Task objective - This task calls for copying every line of the records that includes the word "label".

:::

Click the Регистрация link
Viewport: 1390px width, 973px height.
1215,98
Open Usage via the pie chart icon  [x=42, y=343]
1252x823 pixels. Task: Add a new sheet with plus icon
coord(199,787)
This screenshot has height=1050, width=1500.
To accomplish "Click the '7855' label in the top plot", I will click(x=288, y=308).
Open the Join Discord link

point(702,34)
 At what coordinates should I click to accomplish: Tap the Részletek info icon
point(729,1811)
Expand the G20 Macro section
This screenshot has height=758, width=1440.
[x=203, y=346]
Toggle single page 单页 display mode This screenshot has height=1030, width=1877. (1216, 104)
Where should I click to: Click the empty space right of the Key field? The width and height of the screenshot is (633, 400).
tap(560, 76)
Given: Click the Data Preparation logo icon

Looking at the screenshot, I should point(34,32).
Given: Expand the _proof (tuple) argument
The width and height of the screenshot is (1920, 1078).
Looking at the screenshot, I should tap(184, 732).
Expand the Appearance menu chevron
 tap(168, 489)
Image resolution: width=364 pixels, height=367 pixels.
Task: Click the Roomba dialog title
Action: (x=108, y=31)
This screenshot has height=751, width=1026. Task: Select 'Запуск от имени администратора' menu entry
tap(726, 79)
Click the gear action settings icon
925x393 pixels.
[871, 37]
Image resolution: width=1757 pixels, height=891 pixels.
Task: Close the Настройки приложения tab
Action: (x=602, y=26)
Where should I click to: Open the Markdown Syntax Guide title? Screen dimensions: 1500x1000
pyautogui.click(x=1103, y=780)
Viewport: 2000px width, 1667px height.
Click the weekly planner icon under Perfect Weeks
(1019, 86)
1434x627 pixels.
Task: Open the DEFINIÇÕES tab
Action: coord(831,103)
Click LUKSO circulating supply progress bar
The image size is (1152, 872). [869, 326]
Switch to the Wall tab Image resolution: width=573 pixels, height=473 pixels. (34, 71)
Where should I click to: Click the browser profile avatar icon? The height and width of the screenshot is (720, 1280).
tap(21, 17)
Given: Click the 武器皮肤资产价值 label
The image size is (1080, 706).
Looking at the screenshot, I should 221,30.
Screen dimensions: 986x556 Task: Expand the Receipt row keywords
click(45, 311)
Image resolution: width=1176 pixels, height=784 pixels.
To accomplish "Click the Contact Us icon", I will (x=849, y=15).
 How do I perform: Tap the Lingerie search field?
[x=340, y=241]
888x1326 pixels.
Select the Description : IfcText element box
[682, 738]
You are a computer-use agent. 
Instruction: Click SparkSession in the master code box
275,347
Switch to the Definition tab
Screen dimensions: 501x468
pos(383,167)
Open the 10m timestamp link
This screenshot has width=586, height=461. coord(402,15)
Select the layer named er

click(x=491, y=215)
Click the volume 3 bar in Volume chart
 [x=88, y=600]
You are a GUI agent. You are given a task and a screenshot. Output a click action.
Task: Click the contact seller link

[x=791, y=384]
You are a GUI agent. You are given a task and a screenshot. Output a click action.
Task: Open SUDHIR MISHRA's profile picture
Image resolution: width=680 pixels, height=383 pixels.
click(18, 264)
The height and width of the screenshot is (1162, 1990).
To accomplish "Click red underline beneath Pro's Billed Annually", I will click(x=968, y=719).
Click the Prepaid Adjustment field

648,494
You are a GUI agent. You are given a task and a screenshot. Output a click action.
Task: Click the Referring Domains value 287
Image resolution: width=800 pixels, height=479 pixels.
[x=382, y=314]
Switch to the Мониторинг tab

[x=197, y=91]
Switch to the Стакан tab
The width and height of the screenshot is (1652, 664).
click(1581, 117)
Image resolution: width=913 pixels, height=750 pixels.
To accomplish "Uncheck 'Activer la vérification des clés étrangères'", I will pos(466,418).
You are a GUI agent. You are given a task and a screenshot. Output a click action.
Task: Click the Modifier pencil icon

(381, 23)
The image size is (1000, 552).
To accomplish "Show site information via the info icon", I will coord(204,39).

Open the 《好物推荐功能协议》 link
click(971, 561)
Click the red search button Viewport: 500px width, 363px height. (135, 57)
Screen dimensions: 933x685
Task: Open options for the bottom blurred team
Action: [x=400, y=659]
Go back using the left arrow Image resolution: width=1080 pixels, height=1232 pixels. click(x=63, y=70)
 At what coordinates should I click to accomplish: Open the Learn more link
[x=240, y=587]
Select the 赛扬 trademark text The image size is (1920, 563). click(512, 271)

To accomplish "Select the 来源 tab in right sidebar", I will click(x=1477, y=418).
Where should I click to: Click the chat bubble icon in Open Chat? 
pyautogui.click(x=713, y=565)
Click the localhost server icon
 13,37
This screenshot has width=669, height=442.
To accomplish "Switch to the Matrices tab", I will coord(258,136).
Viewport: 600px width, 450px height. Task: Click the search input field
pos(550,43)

:::

Solution to this task -
To accomplish "Click the '7855' label in the top plot", I will click(x=288, y=308).
Given: Click the 武器皮肤资产价值 label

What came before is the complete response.